Tayyipgiller gittiğinde, ortaya koyulacak yeni siyasi kadronun da baş görevi, kendini iktidara taşıyan vahşi sermayeye en iyi hizmeti vermek olacaktır.
Herkesin suçu AKP iktidarına yıkıp kolaycılığa kaçması ve esas suçlunun vahşi sermaye olduğunu atlaması beni şaşırtıyor.
Ve biraz da düş kırıklığı yaşatıyor bana.
Sanki AKP iktidarı devrilirse ülke barışa ve huzura kavuşacakmış kanısına sahip olması anlaşılır gibi değil.
Oysa sermayenin vahşi iktidarıdır esas sorumlu.
Bunu göz ardı ettiğimizde mücadelenin merkezi şaşar ve vahşi burjuvazi, kendi vahşi sömürüsünü sürdürebileceği yeni bir alternatifi oluşturup halkın önüne koyar ki böyle bir hazırlık içerisinde olunduğu da bir gerçektir.
Şöyle ez geçmişe gidip yakın tarihimizdeki iktidar modellerine göz attığımızda, oluşturulan her iktidarın vahşi sermayeye değişik yollarla hizmet verdiği ve iktidarı fiilen yürüten siyasilerin de, hizmetleri karşılığını, giderek artan bir oranda aldığı görülecektir.
İşte AKP, vahşi sermayenin son ve en iyi hizmetkârı olarak yerini almıştır siyasi arenada.
Eğer bu hizmeti gerektiği gibi vermiyor olsaydı,vahşi sermaye, on bir yıldır iktidarda kalmasına izin verir miydi sanıyorsunuz?
Son zamanlardaki uygulamalarına karşı, halkın yükselen muhalefeti, vahşi sermayeyi telaşa düşürdü.
İşte bu yüzden Tayyip’siz bir çözüm arayışına giriştiler.
Ama hiç merak etmeyin.

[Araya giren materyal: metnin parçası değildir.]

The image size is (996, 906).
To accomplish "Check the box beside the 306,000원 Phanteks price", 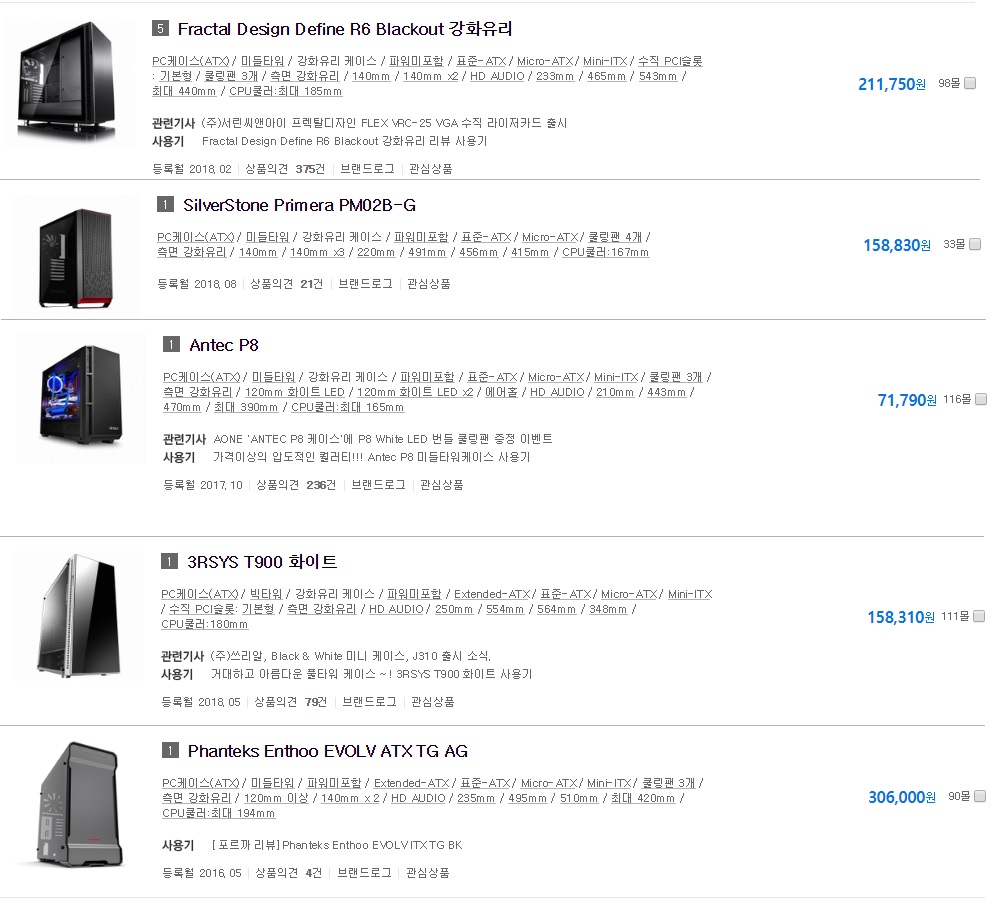I will coord(980,796).

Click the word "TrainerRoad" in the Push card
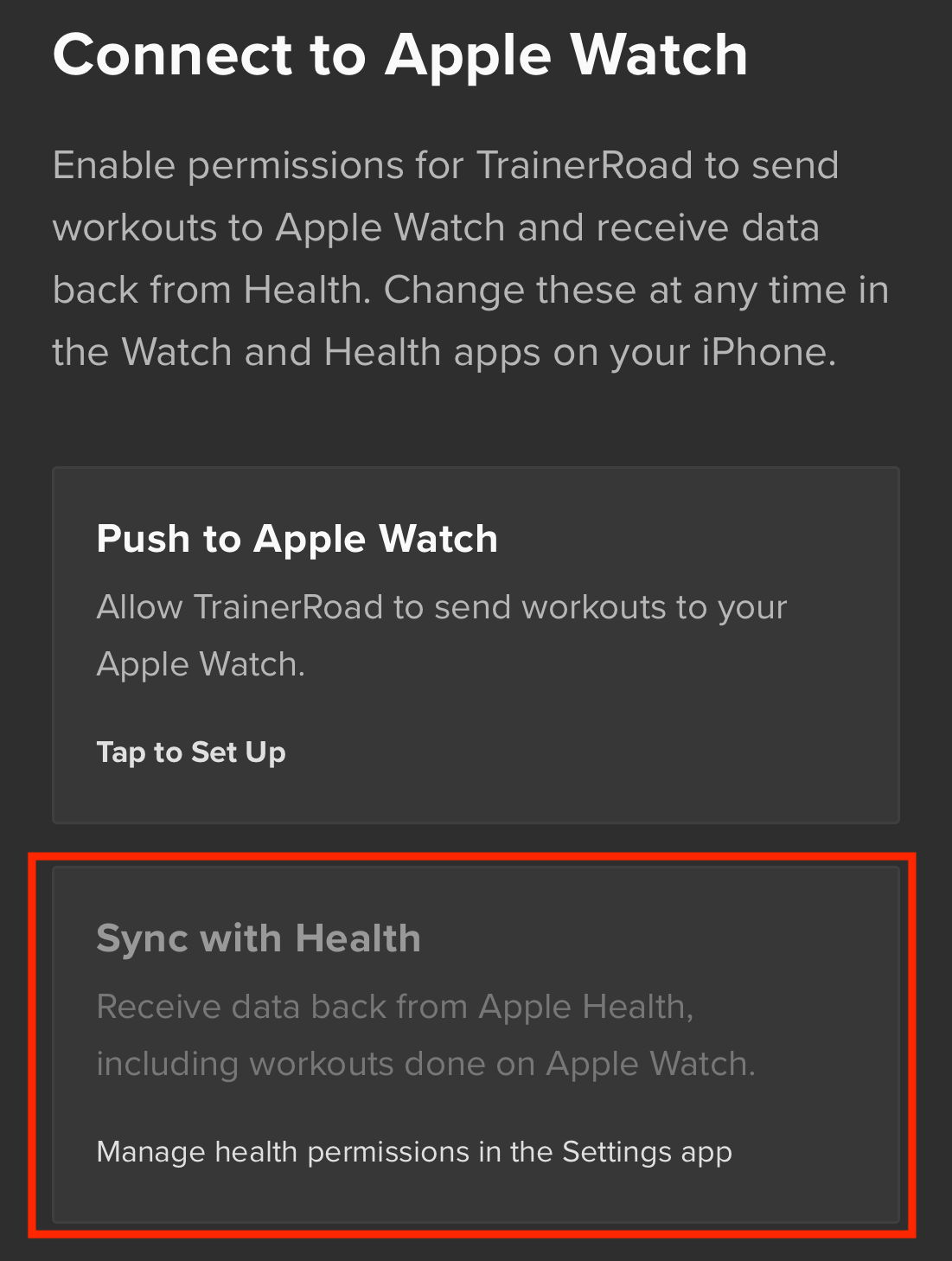click(x=288, y=607)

Tayyipgiller gittiğinde, ortaya koyulacak yeni siyasi kadronun da baş görevi, kendini iktidara taşıyan vahşi sermayeye en iyi hizmeti vermek olacaktır.
Bu yüzden, Tayyipgillerin gitmesi halkın uğradığı sömürü ve zulmü bitirmeyecek, başka yollarla devamına kapı açacaktır.
Yani kalıcı çözüm, vahşi sermayenin iktidarına son vermekle elde edilebilecektir ancak.